The U.S. Securities and Exchange Commission (SEC) has frozen another US$6.5 million in assets of traders that it alleges were involved in illegal insider trading ahead of the recently announced acquisition of Canada’s Nexen Inc.

The SEC announced that it has obtained an emergency court order in the U.S. District Court for the Southern District of New York to freeze more than US$6 million in assets of additional unknown traders, who it says made approximately US$2.3 million in illegal profits by trading in advance of the announcement that China-based CNOOC Ltd. had agreed to acquire Nexen for approximately US$15.1 billion.

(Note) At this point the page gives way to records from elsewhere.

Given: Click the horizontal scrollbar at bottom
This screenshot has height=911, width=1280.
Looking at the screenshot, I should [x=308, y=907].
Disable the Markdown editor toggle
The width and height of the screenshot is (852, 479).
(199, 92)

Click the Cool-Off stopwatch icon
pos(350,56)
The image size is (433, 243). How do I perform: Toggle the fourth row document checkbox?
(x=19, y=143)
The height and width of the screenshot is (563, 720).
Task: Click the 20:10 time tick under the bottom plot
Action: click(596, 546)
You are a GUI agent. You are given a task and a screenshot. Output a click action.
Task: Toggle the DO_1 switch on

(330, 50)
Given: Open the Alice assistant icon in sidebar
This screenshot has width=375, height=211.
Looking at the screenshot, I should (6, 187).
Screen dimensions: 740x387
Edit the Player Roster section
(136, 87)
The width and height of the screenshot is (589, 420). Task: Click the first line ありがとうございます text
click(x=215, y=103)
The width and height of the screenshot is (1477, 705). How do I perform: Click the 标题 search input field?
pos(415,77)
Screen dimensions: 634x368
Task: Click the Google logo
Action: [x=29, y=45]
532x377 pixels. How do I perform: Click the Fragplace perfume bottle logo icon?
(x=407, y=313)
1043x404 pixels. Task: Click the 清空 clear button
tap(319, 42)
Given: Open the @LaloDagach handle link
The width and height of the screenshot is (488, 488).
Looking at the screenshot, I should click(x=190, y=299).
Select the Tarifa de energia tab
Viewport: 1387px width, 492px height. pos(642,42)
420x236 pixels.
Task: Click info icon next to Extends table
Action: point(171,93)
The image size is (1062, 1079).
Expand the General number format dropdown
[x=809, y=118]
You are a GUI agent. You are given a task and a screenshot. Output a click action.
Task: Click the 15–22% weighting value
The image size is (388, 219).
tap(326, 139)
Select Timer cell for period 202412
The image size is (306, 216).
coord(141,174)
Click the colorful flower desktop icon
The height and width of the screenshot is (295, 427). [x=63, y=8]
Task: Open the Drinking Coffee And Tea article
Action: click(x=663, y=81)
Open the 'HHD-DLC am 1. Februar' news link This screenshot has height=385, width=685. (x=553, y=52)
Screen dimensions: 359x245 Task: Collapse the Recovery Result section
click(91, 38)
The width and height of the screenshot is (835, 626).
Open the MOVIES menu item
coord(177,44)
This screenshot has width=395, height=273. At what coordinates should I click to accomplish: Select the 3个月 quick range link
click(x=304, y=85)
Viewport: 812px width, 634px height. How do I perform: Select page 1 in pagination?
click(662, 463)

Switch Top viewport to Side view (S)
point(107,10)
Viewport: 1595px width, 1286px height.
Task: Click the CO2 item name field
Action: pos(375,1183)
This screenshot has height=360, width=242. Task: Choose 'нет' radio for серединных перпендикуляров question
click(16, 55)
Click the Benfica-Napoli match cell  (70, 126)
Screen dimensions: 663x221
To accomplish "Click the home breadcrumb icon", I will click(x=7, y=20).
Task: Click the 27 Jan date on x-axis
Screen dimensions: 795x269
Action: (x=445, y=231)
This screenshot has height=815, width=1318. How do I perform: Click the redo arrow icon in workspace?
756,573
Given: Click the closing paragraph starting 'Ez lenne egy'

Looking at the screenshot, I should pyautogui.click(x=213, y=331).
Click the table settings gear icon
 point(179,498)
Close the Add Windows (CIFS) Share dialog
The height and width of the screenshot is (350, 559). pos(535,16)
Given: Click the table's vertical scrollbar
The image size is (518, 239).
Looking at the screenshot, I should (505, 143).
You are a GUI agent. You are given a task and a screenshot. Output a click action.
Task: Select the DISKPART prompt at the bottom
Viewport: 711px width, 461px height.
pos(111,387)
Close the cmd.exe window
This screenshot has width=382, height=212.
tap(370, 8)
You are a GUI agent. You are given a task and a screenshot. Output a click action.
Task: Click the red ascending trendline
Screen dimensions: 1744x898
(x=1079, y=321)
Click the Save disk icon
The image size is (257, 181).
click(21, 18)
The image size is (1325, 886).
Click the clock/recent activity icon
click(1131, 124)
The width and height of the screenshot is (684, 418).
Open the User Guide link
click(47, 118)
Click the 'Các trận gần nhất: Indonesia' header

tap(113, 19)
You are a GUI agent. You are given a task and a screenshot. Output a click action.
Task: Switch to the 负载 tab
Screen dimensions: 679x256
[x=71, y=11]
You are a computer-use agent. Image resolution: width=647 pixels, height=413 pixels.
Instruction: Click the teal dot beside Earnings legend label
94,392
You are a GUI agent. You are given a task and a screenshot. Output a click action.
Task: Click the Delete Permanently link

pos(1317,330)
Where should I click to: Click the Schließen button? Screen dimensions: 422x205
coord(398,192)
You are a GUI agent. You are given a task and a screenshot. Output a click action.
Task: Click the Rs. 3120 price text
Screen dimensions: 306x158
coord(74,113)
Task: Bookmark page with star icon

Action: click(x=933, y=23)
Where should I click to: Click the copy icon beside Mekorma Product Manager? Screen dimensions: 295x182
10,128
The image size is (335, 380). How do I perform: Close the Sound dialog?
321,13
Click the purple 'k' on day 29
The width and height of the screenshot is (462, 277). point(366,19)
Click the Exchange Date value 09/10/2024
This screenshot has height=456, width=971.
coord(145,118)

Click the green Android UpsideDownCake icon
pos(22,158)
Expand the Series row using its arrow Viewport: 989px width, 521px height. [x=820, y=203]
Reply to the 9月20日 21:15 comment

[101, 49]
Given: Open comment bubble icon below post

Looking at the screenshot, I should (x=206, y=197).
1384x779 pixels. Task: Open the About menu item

In the days following the acquisition announcement, the SEC filed an initial complaint in federal district court alleging that Hong Kong-based Well Advantage Ltd. and other unknown traders had traded Nexen stock based on nonpublic information about CNOOC’s impending acquisition of Nexen and reaped a total of more than US$13 million in illicit trading profits. Initially, it obtained a court order freezing assets valued at more than US$38 million.

The SEC has since amended its complaint adding allegations that additional unknown traders also traded on the information. It is now also seeking an order that the traders to disgorge their ill-gotten gains with interest and pay financial penalties, and permanently barring them from future violations. None of the allegations in the case have been proven.